A typical example would be that when a visitors has entered all information in the Screening form, and returns to the website, he/she will be automatically forwarded to the Study Information Page. And of course the information as provided earlier on the Screening Form is automatically linked to a returning user.

As regulations or MEC requirements can be different between countries, the portal can ensure that users will get the proper information aimed at their country.

Patients should be addressed in their local language. The Portal allows content to be translated into as many local languages as needed. As most of the content is provided by the Portal owner (our client), it does imply that the client is responsible for the actual translations. The Administration panel of the Portal has a Translation module which allows to provide translations of website content.
Based on the IP address of the visitor, the portal will automatically present the proper language. When needed any visitor can select from the available languages. Have a look at www.meniscus-study.com for a live overview of language-handling.

Using the Portal’s Survey module, an administrator can create an online survey and include in the public website. Based on the result of the screening, and other information, menu options can be enabled or disabled. In the current example (Figure 2.), once all answers have been provided, the ‘Continue’ button will be enabled and a menu option ‘Study Center Info’ will be enabled.
Based on a visitors eligibility, and the distance to the nearest site, an overview of participating clinical sites will be shown to the visitor (Figure 3.).
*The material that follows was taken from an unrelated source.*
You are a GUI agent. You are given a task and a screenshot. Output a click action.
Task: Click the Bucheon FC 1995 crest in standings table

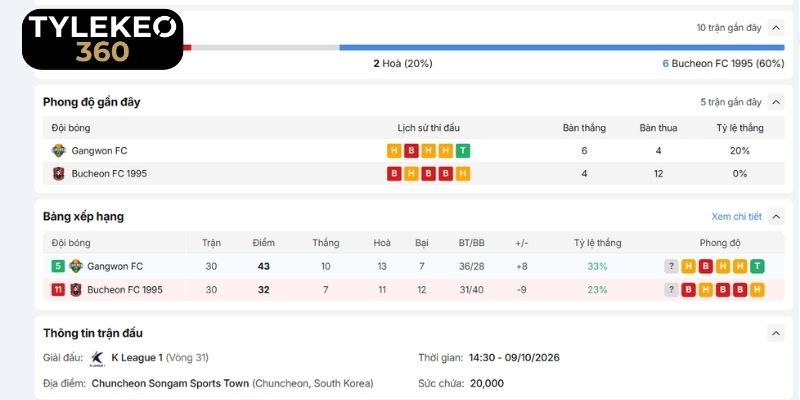76,290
What makes our study website rather unique is the ability to track detailed information by using the underlying Portal database.
Some of the available information is:

• How many of the website visitor have entered / completed the Screening questionnaire.
• How many of those who completed the Screening are actually Eligible versus non-Eligible.
• And if they are Eligible, how many have actually used the email button to send out a contact request to a participating Site (and to which Site).
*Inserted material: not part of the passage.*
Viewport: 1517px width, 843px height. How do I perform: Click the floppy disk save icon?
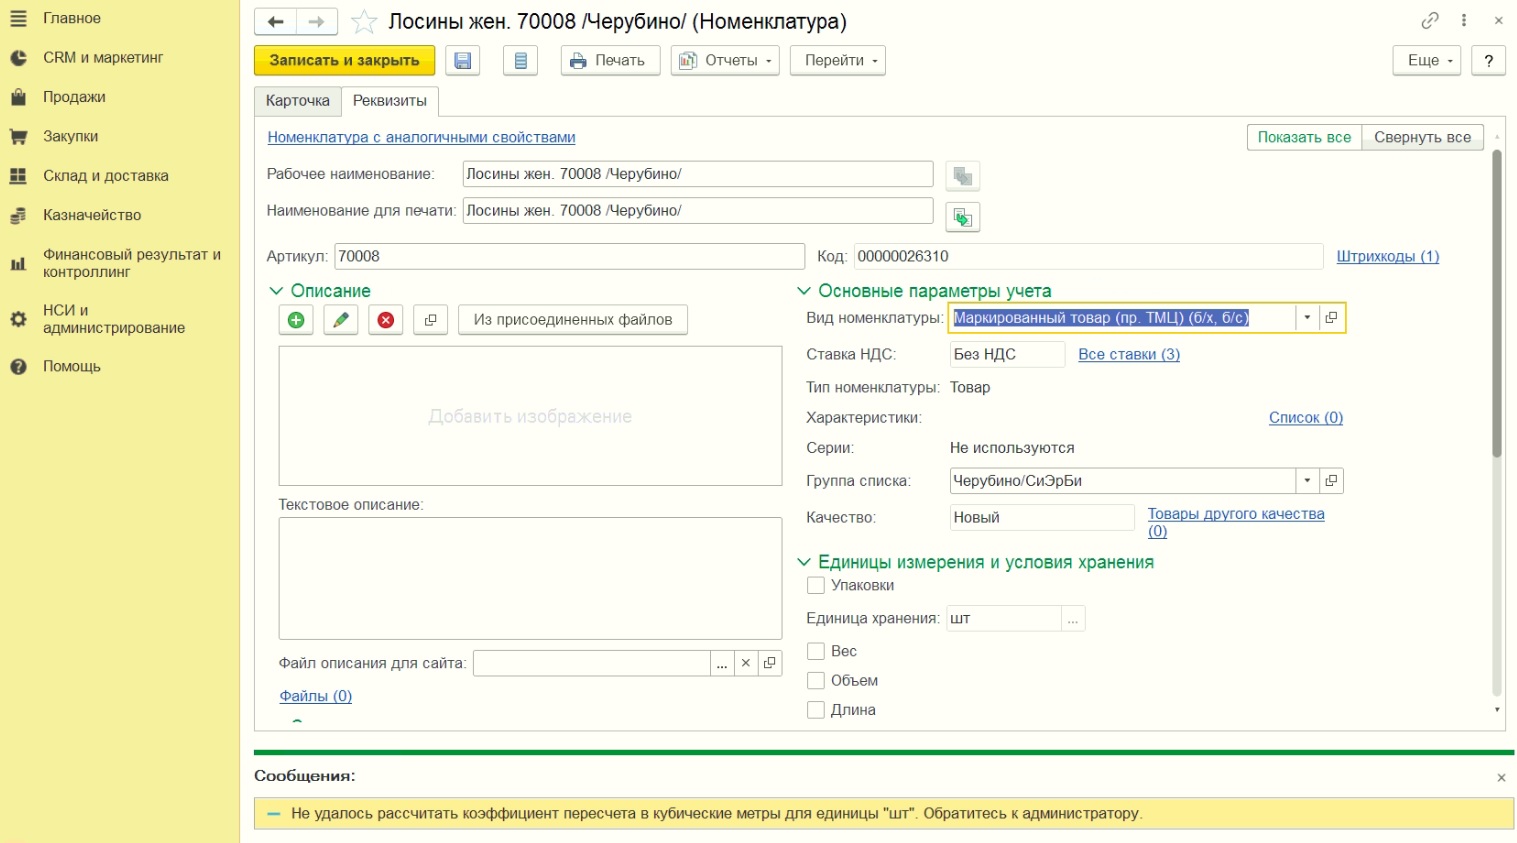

Using a website to inform potential trial subjects about a trial is part of the Informed Consent procedure, no difference with any paper information you provide to subject. As such, the actual content of a Trial website has to be approved by the Institutional Review Board(s) (IRBs).
In order to meet existing regulations, the privacy of subjects is completely guaranteed. For example, when a visitor sends an email to a site, we do not keep track of the visitor’s email address.
It also implies that you need to be carefull with the wording of the information on your study website. Again, no difference with paper documents you provide to trial subjects.

In most cases, using a Study Website will be combined with using Google Adwords. Adwords will allow you to show a little Add whenever a person enters a relevant search term in Google and will then be redirected to the Study website whenever the Add is clicked. Using Google Adwords has been fully integrated into the Portal’s study websites as the Portal allows to keep track of which visitor arrived at your study website using Adwords, and which of your Adds was actually clicked.

There is a growing trend for website visitors to use other devices than the regular PCor Mac. As can be seen in the following chart (based on actual data of a Study Website), just as much visitors use a smartphone as the combined total of PC's and Tablets.

Each Study Website is using 'Responsive Web Design'. This implies that the website automatically scales to the proper screen resolution. Thus allowing to be accessed from all devices.